Section 148. Issue of notice where income has escaped assessment. –
(1) Before making the assessment, reassessment or recomputation under section 147, the Income-tax Officer shall serve on the assessee a notice containing all or any of the requirements which may be included in a notice under sub-. section (2) of section 139; and the provisions of this Act shall, so far as may be, apply accordingly as if the notice were a notice issued under that sub-section.
(2) The Income-tax Officer shall, before issuing any notice under this section, record his reasons for doing so.”
In the affidavit-in-opposition, it was stated as follows :
“4. Before dealing with the said petition further, I set down hereunder certain facts which would be material and relevant for an effective determination of the matter in issue :
(a) In the course of the assessment for the assessment year 1963-64, it was found that the assessee-company credited in its books of account for the previous year ended on October 30, 1960, relevant to the assessment year 1961-62, hundi loans in the names of Jethanand Madhabdas, Seth Giridharidas Rughoomal and Amarlal Mulchand and two others, in all amounting to Rs. 3,10,000.

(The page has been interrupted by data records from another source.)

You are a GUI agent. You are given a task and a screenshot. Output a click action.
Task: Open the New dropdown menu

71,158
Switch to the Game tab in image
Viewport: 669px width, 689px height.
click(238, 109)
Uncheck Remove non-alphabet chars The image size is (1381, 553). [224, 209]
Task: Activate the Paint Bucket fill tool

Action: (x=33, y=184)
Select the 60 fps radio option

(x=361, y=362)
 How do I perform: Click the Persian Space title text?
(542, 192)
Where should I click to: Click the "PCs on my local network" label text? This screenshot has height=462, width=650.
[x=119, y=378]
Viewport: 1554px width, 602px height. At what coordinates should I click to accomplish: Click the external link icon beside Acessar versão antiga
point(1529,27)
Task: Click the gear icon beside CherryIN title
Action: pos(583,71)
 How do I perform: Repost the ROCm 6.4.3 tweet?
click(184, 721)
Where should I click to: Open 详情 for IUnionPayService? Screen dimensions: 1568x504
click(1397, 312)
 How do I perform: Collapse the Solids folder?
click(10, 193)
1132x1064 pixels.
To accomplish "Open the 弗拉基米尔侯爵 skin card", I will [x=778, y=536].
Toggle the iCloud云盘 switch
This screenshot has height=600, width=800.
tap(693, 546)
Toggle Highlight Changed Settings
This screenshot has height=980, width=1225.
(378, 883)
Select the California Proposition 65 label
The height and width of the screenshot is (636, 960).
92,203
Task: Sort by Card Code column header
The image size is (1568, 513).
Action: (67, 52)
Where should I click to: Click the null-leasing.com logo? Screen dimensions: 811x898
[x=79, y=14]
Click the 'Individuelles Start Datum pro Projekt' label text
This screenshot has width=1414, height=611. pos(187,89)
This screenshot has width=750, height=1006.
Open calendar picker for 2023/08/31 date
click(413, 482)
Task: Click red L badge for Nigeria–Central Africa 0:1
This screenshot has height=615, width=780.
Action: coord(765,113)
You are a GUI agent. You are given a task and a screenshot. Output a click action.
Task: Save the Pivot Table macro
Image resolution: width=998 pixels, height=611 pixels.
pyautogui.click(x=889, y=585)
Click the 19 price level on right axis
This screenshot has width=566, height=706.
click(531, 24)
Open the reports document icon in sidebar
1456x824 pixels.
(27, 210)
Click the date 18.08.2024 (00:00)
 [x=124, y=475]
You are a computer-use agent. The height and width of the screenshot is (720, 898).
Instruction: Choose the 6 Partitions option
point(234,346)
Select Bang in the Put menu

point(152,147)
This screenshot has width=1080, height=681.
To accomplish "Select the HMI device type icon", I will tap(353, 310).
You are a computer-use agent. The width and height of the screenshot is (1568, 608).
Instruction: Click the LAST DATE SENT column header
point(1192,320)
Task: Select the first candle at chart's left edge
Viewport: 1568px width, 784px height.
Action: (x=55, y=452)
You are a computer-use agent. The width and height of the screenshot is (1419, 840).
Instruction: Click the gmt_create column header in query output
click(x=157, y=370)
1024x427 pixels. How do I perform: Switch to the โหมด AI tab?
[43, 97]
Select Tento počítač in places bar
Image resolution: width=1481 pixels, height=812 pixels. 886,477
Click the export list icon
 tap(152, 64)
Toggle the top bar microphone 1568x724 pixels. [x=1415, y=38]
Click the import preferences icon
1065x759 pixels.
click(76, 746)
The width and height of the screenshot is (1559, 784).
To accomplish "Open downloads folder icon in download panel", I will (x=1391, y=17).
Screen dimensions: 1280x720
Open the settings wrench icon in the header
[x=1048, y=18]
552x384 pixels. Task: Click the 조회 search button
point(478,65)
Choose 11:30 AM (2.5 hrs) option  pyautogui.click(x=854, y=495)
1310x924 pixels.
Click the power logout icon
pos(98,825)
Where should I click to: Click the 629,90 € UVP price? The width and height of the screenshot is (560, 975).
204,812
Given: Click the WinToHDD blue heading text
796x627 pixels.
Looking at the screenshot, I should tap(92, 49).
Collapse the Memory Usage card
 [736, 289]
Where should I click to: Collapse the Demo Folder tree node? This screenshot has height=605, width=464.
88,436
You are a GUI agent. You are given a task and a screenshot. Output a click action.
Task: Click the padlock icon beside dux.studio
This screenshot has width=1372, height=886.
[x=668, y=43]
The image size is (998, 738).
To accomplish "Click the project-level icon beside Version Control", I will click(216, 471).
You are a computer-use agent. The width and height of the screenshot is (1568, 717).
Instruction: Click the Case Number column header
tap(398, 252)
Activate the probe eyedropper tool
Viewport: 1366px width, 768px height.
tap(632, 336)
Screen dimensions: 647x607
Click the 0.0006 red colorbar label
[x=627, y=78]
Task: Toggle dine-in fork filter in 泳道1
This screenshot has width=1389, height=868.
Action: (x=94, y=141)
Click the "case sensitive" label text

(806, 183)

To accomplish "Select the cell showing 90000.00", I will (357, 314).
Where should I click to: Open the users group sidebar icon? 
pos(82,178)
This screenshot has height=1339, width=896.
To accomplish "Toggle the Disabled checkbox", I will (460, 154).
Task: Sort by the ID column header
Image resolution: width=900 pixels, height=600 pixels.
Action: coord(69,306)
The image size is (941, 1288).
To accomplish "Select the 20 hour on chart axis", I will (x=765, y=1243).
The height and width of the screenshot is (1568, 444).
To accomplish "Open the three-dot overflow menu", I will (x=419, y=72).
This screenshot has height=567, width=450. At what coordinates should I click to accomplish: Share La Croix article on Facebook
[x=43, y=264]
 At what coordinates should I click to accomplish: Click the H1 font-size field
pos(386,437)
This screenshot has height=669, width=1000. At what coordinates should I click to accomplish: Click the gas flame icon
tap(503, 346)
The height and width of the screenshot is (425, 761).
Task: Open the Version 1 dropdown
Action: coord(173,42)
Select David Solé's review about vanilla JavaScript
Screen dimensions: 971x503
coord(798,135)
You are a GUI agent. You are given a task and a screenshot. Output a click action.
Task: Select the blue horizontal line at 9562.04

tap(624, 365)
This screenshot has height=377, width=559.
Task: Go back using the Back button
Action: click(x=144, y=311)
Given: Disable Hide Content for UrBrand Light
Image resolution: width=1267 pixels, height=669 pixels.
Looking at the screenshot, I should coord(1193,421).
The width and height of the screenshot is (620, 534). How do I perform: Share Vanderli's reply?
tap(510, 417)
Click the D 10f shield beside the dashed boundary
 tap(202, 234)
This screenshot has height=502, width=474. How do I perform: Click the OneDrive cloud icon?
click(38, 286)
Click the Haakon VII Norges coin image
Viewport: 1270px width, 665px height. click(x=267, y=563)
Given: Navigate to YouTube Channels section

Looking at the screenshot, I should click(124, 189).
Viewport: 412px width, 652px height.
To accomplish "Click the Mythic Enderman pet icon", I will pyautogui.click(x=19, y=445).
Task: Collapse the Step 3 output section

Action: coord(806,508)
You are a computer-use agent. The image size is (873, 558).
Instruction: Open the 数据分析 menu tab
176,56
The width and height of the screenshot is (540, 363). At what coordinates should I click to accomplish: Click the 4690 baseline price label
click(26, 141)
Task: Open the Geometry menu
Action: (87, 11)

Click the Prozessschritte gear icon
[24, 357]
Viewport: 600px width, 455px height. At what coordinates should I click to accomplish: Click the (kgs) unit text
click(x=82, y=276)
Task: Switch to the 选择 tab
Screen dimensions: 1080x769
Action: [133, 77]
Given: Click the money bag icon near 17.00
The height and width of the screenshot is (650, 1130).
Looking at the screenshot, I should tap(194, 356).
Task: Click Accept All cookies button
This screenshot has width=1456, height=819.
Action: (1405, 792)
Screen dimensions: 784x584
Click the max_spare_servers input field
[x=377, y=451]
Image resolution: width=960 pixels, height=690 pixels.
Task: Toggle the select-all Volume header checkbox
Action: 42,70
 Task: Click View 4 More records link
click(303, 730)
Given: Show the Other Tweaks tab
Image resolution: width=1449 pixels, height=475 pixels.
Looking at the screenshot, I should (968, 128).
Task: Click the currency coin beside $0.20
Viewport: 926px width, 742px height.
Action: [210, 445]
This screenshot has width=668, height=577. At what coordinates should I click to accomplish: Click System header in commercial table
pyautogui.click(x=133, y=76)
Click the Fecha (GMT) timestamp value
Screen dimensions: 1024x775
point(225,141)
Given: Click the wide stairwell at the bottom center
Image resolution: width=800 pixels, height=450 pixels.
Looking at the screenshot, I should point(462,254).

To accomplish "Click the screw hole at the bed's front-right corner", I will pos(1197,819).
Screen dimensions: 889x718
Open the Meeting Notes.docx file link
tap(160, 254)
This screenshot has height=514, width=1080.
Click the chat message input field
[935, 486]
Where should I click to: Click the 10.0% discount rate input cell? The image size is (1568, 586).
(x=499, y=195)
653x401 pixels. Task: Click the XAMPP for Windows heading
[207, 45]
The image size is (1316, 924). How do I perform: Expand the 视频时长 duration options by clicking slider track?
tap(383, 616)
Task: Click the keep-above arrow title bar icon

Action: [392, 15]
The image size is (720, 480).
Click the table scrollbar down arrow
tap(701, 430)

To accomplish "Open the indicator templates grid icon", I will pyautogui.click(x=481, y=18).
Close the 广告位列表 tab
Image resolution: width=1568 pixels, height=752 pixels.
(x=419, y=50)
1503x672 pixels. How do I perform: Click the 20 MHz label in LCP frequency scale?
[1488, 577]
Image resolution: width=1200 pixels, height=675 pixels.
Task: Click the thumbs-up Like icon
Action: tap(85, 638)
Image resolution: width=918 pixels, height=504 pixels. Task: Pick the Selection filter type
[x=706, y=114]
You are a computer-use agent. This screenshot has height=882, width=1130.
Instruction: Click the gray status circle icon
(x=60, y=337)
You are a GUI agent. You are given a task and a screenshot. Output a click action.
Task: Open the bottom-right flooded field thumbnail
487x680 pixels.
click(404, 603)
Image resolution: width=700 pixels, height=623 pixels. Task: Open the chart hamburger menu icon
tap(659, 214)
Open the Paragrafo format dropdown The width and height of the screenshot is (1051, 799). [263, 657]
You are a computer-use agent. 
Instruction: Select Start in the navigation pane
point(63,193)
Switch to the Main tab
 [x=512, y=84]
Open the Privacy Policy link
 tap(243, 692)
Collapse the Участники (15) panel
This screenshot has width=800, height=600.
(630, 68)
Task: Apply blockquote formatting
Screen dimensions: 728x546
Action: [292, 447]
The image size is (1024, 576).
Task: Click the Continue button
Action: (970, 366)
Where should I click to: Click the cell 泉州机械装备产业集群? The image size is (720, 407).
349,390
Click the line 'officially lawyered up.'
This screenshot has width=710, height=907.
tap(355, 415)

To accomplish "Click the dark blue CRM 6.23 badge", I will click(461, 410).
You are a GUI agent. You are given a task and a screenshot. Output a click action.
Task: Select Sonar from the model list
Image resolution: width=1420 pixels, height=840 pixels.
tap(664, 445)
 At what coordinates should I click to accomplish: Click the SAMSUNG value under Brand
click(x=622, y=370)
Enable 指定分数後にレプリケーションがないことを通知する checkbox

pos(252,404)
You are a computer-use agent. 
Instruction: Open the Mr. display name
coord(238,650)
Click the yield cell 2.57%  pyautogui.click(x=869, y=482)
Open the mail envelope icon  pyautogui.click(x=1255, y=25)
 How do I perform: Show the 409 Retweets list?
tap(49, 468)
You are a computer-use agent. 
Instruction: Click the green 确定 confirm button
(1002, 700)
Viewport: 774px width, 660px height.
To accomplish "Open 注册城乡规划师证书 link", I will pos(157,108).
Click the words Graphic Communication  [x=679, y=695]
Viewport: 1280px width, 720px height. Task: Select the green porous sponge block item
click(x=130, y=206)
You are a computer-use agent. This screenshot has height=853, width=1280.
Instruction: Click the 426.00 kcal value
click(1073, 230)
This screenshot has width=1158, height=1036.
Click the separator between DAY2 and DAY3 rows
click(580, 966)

(b) Sri Mulchand Roars, proprietor of Amarlal Mulchand, made a confessional statement before the Income-tax Officer, “E” Ward, N.C.E.P. T.I., on February 4, 1966, that from 1952 till 1965 he was doing name-lending for bogus hundi loan transactions and no genuine hundi loans were advanced to any party in the name of Amarlal Mulchand during the said period.
(c) Sri Raghumal Makhia, partner of Giridharilal Raghumal, also made a confessional statement before the said Income-tax Officer on December 18, 1965, that since the starting of the partnership firm under the style of Giridharilal Raghumal on January 1, 1956, till the date of its closure of the business, the firm was completely involved in name-lending for bogus hundi transactions and that they never advanced any genuine hundi loans to any party.
(d) The aforesaid confessional statements to which reference would be made at the time of the hearing of this case for terms, scope, effect and import thereof and which the answering respondents would also like to treat as a part of this affidavit were received from the Inspecting Assistant Commissioner of Income-tax, Survey Range, Calcutta.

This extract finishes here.